* _Task goal_:
Find the line with "Image resolution: width=795" in the records below. Copy it and every line after it, up to and including the line with "You are a computer-use".

Provided data Start Marker

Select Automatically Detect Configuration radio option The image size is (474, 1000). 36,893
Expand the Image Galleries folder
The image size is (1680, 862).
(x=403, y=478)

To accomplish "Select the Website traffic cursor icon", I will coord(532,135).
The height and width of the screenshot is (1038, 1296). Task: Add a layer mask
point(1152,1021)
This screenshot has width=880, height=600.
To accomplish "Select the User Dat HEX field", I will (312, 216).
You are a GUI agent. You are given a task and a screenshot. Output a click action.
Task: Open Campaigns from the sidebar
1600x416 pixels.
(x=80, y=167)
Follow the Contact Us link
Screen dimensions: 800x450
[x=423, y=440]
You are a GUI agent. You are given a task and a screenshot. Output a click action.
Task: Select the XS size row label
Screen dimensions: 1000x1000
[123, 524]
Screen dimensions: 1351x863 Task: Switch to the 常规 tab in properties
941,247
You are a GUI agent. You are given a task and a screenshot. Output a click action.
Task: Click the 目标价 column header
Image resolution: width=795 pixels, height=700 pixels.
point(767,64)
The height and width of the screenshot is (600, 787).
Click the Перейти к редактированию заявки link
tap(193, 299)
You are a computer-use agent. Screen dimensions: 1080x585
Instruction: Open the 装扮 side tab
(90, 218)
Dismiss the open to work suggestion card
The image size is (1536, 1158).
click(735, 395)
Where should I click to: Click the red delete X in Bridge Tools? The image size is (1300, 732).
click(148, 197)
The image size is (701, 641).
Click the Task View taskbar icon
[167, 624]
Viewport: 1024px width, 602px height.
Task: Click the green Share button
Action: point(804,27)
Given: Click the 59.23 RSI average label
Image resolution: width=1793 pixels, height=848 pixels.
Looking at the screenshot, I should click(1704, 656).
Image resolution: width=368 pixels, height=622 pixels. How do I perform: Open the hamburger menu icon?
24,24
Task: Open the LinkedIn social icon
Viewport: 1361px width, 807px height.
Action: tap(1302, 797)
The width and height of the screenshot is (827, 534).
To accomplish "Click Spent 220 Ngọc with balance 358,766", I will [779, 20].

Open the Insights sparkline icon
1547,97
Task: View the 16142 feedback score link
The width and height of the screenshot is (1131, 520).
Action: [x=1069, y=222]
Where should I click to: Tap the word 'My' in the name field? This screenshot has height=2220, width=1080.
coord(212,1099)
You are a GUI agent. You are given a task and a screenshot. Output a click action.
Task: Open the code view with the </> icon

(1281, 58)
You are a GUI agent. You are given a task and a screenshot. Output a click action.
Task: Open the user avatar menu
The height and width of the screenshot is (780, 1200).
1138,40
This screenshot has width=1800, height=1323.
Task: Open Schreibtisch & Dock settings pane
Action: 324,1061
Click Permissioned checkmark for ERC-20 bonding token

Provided data End Marker

* _Reply to the exercise_:
Image resolution: width=795 pixels, height=700 pixels.
point(767,64)
The height and width of the screenshot is (600, 787).
Click the Перейти к редактированию заявки link
tap(193, 299)
You are a computer-use agent. Screen dimensions: 1080x585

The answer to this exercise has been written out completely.